Kavramsal olarak, bir halifeliğin, İslam hukuku altında "şeriat" olarak bilinen "halife" denen bir varlık tarafından yönetilen , tüm Müslüman inancının egemen bir devleti olarak temsil edilen siyasi sistem olduğu anlaşılır. Ayrıca halifelik, ümmetin veya Müslüman topluluğun liderine atıfta bulunarak birliği temsil eden İslam ideolojisinin benzersiz bir siyasi sistemi olarak tanımlanmaktadır. Başlangıcından bu yana, bu olgunun, "Raşidun Halifeleri" olarak bilinen, bizzat peygamberin kurduğu din sistemini sürdüren Muhammed'in müritleri tarafından yönetildiği belirtilmektedir. "Halife" den bahsederken, Muhammed'in halefine atıfta bulunulur, bu da onun Müslüman topluluğun lideri olacağı anlamına gelir .. Bu terim, Muhammed'in ölümünden sonra Ortadoğu'da var olan büyük Müslüman imparatorluklarının liderleri tarafından geliştirilmiştir.

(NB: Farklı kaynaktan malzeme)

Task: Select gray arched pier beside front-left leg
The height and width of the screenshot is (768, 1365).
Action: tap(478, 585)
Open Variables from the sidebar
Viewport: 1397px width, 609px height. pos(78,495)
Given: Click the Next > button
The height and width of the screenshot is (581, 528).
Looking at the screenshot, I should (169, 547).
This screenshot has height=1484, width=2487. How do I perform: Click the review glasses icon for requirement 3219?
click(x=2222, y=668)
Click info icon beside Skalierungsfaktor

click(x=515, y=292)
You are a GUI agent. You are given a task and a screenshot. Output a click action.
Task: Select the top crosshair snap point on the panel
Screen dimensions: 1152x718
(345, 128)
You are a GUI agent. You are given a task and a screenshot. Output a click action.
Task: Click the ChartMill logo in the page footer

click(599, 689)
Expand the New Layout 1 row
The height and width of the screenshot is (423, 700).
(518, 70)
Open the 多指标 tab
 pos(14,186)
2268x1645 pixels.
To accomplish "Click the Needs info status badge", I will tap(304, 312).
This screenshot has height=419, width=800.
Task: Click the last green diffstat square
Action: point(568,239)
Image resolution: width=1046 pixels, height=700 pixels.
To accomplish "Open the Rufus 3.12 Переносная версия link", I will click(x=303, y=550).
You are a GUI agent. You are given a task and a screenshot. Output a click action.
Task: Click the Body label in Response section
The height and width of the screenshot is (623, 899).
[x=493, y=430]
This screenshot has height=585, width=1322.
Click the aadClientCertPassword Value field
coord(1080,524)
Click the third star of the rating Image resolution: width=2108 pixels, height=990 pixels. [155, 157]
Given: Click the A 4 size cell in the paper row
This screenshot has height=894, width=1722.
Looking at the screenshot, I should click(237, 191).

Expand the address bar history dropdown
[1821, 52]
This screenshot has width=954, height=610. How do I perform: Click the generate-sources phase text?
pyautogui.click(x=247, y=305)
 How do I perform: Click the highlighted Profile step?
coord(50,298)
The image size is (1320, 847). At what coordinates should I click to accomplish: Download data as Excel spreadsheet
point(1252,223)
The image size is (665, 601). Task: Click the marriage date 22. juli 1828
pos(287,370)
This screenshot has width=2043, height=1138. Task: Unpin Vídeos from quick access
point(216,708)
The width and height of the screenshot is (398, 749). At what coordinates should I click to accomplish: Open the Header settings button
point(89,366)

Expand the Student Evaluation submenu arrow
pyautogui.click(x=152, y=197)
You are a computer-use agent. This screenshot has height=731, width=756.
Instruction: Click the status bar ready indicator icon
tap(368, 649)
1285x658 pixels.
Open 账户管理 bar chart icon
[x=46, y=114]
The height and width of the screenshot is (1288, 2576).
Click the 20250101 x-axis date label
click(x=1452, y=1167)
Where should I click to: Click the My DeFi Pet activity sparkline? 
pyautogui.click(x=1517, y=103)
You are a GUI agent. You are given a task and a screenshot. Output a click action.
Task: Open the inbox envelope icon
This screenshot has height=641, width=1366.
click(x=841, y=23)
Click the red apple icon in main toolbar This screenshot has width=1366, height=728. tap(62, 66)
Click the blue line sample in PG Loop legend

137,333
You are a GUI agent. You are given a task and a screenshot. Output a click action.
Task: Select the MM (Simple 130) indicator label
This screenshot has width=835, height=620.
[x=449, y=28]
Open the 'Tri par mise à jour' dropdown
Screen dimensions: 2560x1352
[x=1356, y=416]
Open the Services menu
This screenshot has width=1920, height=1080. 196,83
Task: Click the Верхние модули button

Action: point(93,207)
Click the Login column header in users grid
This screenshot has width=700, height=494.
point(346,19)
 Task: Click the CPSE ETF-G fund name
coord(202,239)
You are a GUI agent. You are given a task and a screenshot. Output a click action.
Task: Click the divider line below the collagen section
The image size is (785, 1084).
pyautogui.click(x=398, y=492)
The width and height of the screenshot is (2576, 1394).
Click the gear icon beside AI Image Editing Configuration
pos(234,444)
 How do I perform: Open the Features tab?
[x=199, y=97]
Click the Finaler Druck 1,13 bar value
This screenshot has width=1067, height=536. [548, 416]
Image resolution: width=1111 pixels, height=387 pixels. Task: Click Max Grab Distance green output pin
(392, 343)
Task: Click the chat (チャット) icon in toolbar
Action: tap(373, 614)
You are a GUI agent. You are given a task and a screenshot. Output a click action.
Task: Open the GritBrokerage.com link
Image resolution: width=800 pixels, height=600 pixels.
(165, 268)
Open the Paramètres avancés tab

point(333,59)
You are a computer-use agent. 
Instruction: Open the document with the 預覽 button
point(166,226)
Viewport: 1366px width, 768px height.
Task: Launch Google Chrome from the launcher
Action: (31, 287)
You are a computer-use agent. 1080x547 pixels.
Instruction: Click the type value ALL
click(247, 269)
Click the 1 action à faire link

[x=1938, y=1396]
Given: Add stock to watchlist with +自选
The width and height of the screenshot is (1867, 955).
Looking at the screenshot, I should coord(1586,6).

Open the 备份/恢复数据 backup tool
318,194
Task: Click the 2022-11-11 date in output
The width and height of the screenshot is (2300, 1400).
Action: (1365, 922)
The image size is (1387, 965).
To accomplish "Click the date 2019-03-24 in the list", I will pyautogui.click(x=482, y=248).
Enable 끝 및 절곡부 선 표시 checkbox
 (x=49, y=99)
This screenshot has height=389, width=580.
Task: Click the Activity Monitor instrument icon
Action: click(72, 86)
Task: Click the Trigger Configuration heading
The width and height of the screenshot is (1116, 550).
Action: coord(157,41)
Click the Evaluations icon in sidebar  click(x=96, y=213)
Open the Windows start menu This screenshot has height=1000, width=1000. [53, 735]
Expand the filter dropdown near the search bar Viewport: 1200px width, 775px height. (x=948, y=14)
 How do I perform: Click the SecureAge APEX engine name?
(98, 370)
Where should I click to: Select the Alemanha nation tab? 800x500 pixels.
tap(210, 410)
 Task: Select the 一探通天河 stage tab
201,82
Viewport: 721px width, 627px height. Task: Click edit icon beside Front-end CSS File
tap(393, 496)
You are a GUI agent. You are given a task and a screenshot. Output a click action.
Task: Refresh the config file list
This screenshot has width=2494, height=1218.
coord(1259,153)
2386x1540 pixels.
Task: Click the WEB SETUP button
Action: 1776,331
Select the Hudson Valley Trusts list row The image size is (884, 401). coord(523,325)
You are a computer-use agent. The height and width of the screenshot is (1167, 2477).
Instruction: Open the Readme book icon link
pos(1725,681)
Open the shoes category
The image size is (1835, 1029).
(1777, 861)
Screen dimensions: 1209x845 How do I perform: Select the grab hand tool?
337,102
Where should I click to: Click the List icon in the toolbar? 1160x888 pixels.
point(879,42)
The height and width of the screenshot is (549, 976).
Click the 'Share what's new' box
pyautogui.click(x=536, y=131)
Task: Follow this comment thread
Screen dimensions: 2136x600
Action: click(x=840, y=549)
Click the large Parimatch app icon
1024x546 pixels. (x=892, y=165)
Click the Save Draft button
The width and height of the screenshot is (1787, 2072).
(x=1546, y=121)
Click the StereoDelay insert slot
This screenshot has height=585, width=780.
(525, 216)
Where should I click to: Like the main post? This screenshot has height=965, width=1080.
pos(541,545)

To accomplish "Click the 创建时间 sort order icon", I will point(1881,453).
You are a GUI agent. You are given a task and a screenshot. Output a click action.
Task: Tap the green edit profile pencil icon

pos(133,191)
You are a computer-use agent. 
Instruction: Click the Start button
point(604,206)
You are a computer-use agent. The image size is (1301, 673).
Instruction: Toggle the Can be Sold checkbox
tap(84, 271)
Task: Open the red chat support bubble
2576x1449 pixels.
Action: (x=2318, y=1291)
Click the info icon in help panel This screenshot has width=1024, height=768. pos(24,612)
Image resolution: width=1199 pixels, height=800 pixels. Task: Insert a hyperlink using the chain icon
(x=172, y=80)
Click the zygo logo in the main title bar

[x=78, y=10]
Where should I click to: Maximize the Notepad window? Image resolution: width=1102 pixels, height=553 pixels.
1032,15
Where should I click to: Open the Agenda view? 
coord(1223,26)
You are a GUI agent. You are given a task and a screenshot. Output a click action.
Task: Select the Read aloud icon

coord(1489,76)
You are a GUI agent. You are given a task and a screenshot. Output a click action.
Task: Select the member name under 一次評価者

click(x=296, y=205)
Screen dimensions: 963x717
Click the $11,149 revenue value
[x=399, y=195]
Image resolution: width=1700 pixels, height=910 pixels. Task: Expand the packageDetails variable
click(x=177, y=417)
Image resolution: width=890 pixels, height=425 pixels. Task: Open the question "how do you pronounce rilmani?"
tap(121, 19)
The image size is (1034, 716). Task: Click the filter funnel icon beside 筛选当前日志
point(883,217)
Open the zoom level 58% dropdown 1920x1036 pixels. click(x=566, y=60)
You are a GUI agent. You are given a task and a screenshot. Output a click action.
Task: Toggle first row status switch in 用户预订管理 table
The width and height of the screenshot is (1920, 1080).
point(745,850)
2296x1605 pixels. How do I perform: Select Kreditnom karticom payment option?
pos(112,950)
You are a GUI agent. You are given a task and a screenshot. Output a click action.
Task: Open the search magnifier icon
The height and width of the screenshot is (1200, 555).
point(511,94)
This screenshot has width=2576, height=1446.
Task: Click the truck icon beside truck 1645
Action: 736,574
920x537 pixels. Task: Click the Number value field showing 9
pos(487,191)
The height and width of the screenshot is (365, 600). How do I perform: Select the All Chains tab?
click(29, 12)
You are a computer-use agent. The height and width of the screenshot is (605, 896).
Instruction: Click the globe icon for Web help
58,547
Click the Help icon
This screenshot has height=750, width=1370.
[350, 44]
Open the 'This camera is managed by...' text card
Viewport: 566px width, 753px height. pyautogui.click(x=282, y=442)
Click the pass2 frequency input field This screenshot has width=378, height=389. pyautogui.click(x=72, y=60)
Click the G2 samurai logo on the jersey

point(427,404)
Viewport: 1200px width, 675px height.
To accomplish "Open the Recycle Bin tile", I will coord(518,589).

Hz.Muhammed 632'de Hıristiyanlık döneminde öldüğünde, Bakr Müslüman topluluğunun ruhani ve idari lideri olarak görevi devraldı. Sonunda, halifelik bir başka seçilmiş makamdan hanedanlardan birine evrildi. İlk klan, Abbasi klanına yol açan Emevi klanıydı. Fatımi hanedanı gibi diğer unvan yarışmacıları da zaman zaman unvanı talep etti. Nihayet Abbasi hanedanının kalıntıları, 1517'de unvanı Osmanlı Sultanı'na devretti. 1923'te Türkler ofisi kaldırdı.
İslam'ın Sünni şubesine göre, halifenin devlet başkanı olarak Müslümanlar veya temsilcileri tarafından seçilmesi gerektiği belirtiliyor. Ancak Şii İslam'ın takipçileri, halifenin Allah veya Allah tarafından seçilmiş bir imam olması gerektiğine inanıyor.